(Saved entries)
---
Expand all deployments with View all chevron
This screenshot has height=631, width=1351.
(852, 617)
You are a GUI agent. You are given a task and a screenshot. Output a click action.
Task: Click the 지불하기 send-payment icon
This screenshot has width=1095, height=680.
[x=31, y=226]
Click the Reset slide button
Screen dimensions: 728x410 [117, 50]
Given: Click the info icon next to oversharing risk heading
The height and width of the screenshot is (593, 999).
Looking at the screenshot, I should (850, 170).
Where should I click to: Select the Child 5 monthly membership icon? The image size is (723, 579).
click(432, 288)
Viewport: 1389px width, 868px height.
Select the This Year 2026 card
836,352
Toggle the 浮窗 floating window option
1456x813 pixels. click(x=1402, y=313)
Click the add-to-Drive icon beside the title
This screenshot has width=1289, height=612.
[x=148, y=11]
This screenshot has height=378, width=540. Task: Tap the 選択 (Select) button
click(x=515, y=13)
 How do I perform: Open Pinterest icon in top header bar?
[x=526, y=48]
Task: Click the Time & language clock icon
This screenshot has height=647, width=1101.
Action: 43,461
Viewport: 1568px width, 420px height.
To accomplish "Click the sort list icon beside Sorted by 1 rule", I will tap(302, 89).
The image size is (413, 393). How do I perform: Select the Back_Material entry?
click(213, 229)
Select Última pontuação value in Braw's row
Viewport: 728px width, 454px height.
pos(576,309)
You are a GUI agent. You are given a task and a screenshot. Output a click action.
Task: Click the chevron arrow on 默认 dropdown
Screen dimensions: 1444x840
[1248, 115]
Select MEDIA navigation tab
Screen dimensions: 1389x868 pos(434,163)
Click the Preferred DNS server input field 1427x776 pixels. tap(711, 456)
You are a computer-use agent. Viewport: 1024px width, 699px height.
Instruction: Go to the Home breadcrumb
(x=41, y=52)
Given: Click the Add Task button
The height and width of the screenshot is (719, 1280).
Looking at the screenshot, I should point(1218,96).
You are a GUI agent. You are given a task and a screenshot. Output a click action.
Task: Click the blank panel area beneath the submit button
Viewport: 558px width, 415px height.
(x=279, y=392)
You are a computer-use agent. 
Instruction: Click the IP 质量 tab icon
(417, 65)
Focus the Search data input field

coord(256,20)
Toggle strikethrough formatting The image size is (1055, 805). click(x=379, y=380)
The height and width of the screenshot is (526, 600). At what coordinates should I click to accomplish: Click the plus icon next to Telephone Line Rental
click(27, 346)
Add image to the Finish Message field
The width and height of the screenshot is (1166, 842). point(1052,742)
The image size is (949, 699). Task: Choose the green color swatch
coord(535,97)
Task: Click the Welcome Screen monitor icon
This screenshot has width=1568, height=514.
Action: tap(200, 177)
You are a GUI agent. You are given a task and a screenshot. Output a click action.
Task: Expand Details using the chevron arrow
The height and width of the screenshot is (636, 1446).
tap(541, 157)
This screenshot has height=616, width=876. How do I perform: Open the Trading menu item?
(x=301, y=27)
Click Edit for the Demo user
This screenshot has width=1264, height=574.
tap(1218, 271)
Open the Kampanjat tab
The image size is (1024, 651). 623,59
---
> _WHAT TO WORK ON_:
From the records above, count the lines that contain "Expand". Only the number should be written.

> _ANSWER TO THIS EXERCISE_:
2